**TASK TO COMPLETE:**
According to the biography of Harold Blacker, why was he released from full-time military service on 13 December 1918? Answer in one to three sentences.

**READING PASSAGE:**
++++++

- Born: 15 August 1889
- Died: 18 July 1944 (aged 54)
- Education: Queens' College, Cambridge
- Occupation: Judge
- Spouse: Barbara Graeme Leask (m. 1922)
- Children: Nina Graeme Blacker

= Harold Blacker =

British judge

Harold Alfred Cecil Blacker (15 August 1889 – 18 July 1944), styled Mr Justice Blacker, was a Puisne Judge in the High Court of Judicature, Lahore.

==Early years==
Born in Fulham on 15 August 1889, Harold Blacker was the son of Major Latham Charles Miller Blacker and his wife, Emily Violet Mattei ("Contessa Emilia Mattei").

He was educated at Charterhouse (1903-1905), Bedford School (1905-1908), and at Queens' College, Cambridge, graduating as a Bachelor of Arts in 1911.

He joined the Indian Civil Service, and left England for India, on 20 October 1914. His first appointment was Assistant Commissioner in Sialkot.

==Military Officer==
He was commissioned as a Second Lieutenant in the 1st Punjab Volunteer Rifles, "to fill an existing vacancy", on 1 April 1915. Given permission to commence active service, he was appointed a second lieutenant in the Indian Army Reserve of Officers [I.A.R.O.] on 23 August 1917, and was posted as an Assistant Recruiting Officer to Ferozepur. He was promoted on 1 November 1917 to the rank of temporary captain, but without the pay and allowances of that rank, while employed as Assistant Recruiting Officer. He was released from full-time military service, to resume civil employment on 13 December 1918. He formally relinquished his commission in the I.A.R.O. and was granted the rank of captain, with effect from 1 May 1922.

==Resumption of Indian Civil Service career==
In December 1918, Blacker resumed his ICS career as Assistant Commissioner in Gurdaspur. He served on several other stations, before being appointed Political Assistant, and Commandant of the Border Military Police in Dera Ghazi Khan, in February 1920. Then, in November, 1922, he commenced duties as Registrar of the High Court of Judicature at Lahore. Thereafter he served several times as a District and Sessions Judge in Lahore.

++++++

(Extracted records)
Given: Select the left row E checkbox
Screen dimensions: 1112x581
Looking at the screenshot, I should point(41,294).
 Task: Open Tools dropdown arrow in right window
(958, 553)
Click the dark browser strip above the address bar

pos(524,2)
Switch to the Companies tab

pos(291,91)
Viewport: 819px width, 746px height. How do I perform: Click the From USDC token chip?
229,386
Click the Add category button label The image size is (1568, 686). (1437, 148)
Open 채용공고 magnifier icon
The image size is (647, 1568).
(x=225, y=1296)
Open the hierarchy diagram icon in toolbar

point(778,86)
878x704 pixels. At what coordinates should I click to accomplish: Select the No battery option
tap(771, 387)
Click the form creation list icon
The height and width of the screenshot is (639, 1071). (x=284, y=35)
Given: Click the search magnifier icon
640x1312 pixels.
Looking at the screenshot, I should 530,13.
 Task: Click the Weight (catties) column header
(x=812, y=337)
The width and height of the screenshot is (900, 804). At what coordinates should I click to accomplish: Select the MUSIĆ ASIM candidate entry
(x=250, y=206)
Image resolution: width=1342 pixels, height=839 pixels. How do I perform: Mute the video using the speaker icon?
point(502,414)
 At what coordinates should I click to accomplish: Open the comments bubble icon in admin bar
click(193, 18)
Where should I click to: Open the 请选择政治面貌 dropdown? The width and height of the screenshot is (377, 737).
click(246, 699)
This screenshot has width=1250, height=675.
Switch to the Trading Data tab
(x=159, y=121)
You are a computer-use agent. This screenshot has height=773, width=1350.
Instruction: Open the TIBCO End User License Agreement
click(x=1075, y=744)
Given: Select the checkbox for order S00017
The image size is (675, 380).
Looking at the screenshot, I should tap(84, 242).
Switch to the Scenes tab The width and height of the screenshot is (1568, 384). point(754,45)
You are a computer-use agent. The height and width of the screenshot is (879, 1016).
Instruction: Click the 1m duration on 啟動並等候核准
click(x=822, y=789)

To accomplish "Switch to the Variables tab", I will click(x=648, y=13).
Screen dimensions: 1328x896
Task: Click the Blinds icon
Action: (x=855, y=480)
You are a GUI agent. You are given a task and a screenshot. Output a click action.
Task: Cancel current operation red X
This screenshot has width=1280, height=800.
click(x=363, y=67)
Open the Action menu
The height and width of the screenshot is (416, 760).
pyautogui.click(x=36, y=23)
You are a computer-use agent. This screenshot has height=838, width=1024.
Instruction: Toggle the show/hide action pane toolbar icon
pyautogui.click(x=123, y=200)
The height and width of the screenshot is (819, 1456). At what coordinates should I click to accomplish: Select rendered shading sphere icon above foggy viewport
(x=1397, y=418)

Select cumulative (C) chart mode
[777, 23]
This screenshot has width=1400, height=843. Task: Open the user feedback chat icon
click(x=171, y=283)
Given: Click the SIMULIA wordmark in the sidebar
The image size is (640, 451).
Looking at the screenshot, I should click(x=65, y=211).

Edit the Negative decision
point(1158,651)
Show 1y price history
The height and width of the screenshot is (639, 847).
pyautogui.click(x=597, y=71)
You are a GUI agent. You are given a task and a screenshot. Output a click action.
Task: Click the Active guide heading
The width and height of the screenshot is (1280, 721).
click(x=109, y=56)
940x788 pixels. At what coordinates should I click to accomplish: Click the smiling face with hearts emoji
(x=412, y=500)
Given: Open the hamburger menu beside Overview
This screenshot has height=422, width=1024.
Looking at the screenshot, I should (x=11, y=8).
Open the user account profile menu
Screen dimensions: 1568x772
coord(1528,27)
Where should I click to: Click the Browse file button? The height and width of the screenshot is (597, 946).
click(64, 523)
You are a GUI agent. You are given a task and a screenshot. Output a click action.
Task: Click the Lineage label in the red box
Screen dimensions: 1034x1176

++++++

**REPLY:**
He was released from full-time military service on 13 December 1918 so that he could resume civil employment. That same month he returned to his Indian Civil Service career as Assistant Commissioner in Gurdaspur.